2024年10月27日《苏东坡新传》第8期,第二章 变法与党争 三 陈希亮 (P83-91)
约了7:30开读,清茶家里来了客人,我和雨言唠嗑半小时,读书半小时。仍是感叹生字太多,不认识的字一律读“啥”。摘录:
三、陈希亮
陈希亮身材矮小、清瘦,而为人刚劲,面目严冷,两眼澄澈如水,说话斩钉截铁,常常当面指责别人的过错,不留情面。士大夫宴游间,但闻陈希亮到来,立刻阖座肃然,语笑寡味,饮酒不乐起来。他对待僚属,自然更加严厉,竟然有很多人吓得对他不敢仰视。

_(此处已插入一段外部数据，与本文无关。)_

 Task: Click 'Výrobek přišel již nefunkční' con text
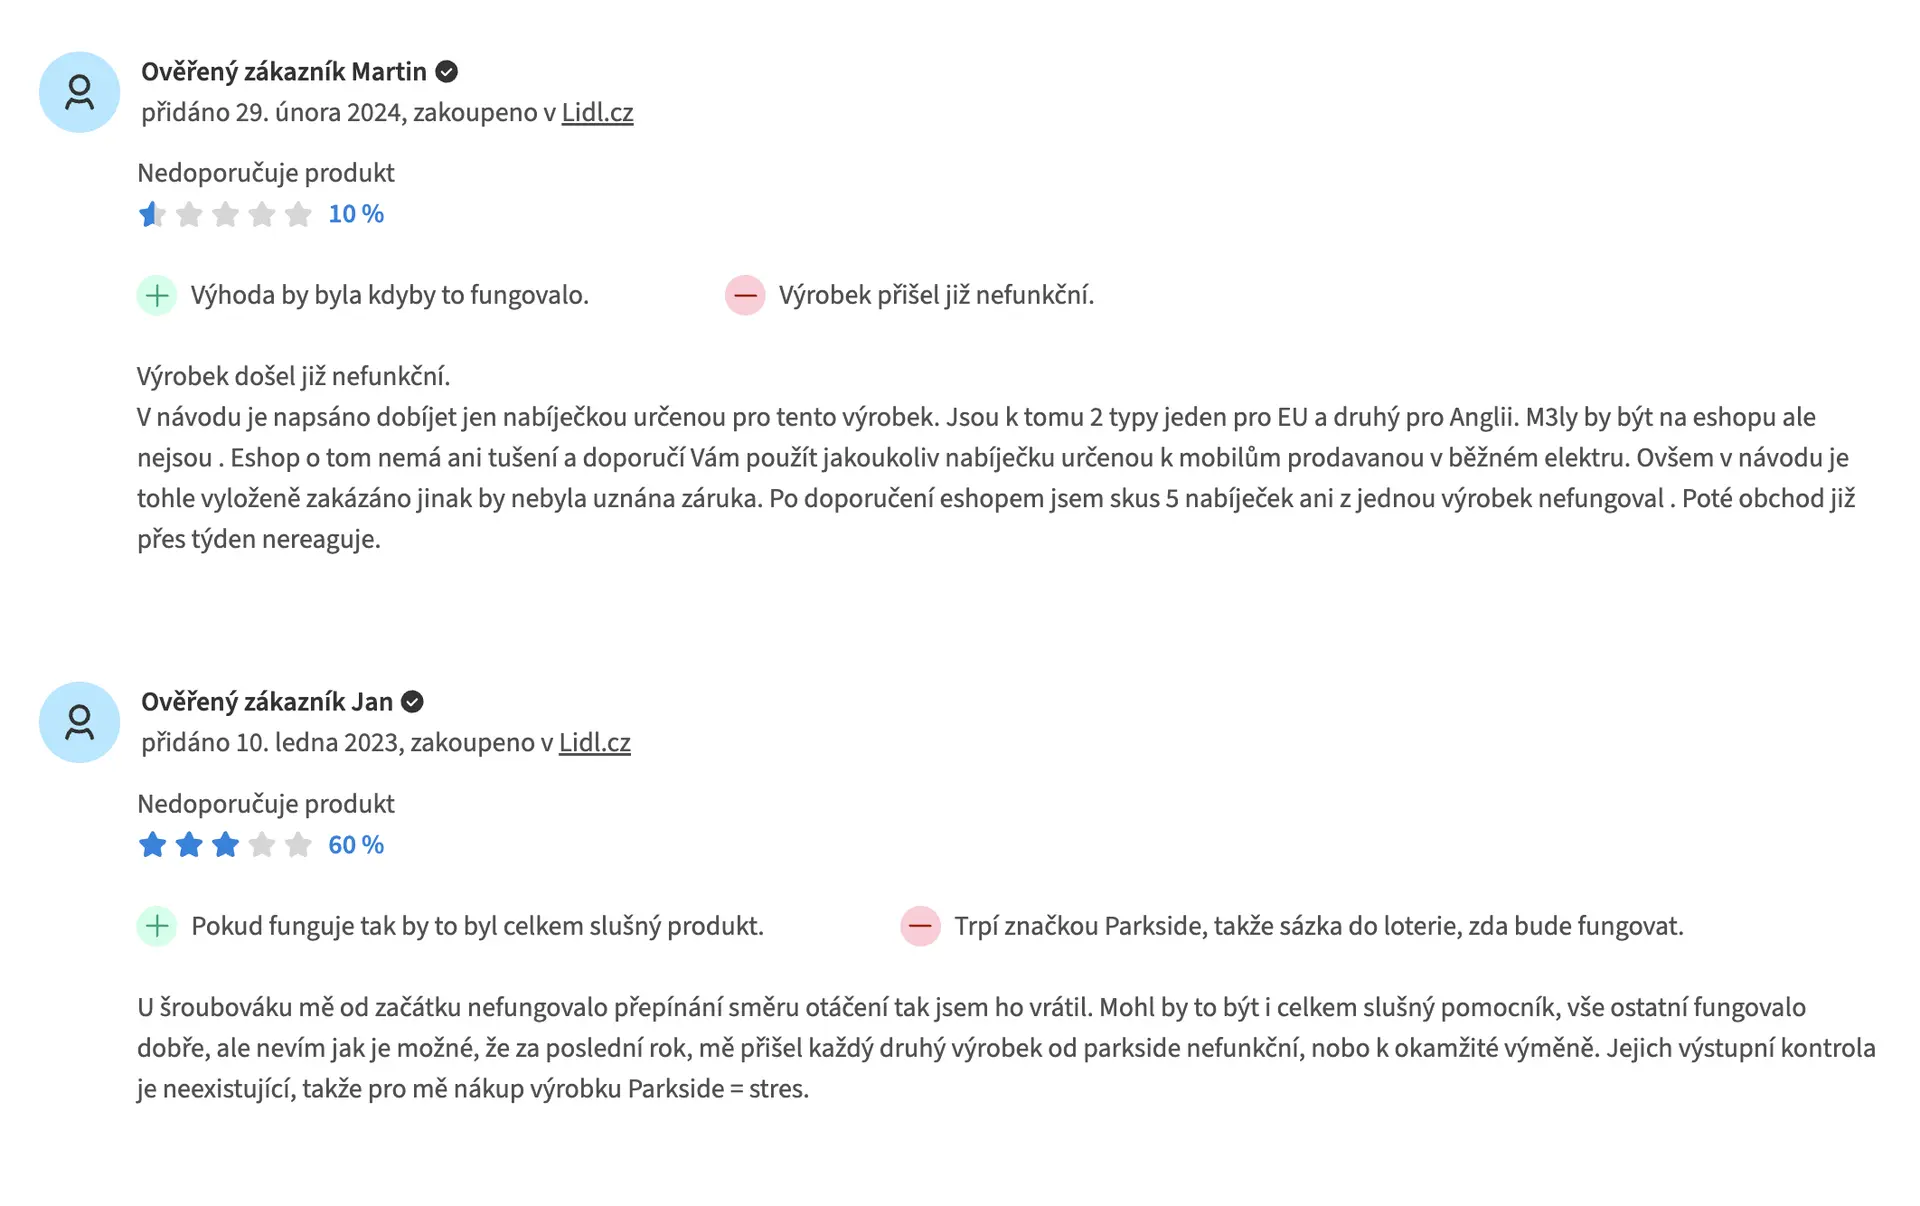click(x=936, y=295)
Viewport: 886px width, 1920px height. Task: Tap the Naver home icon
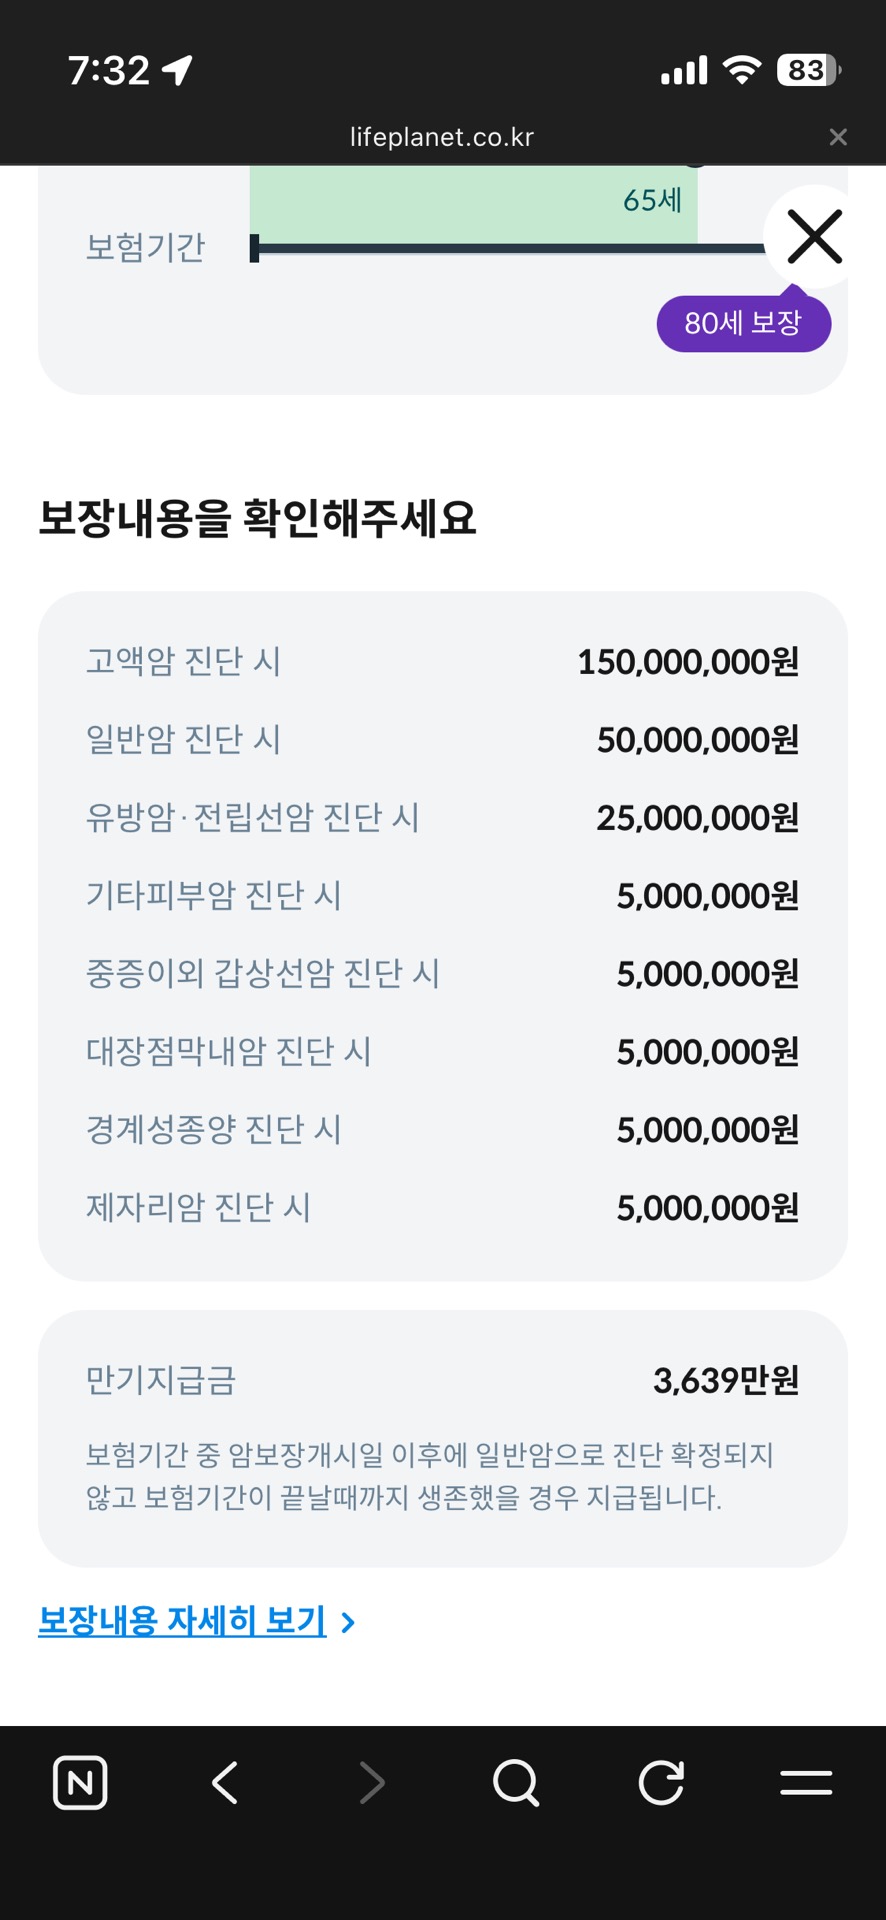[80, 1782]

苏轼性豪阔,不会官僚滑头,而做事却勇于负责,意见不同时,便要据理力争。这二十七八岁的签判,年少气盛,就不免形诸辞色,一点不肯屈就退让。
陈希亮也有意要裁抑这个锋芒太露的后辈,对他也一样地端起架子,毫不客气,使苏轼更难忍受。府衙中的吏役,为了对这位制科出身的判官表示敬重,大家尊称之为“苏贤良”,这颇类似现代人之称某博士者一样,实是一件平常小事。不料被陈知府听到了,大怒,愤然骂道:“府判官就是府判官,有什么贤良不贤良的。”把那吏役打了板子,这当然使苏轼十分难堪。
苏轼虽然以最大的政治热忱上书时宰,力求稍解老百姓衙前之役的困苦,但是韩琦方欲持重,决不能用这新进的书生之言。
自来凤翔,他对于这么许多牵连不断的吏事,厌倦不堪,以为除了浪费生命之外,身名两皆无益。案牍劳形,问囚理讼,不知所为何来,从前所学,完全抛弃,而一官在身,却又不得不奔走劳役,弄得心神俱疲。他在《和子由闻子瞻将如终南太平宫溪堂读书》诗中,大发牢骚:役名则已勤,徇身则已媮。我诚愚且拙,身名两无谋。始者学书判,近亦知问囚。但知今当为,敢问向所由。士方其未得,惟以不得忧。既得又忧失,此心浩难收。…………然而,在这一年中,苏轼仍有出其所学,极论民生国是两篇大文章,一是《上韩魏公论场务书》,以所见凤翔老百姓为衙前之役所困,请求政府行宽大久长之政;二是《思治论》,指出嘉祐政治之弊,症结在于没有一定的国策,所以法弊而事无成。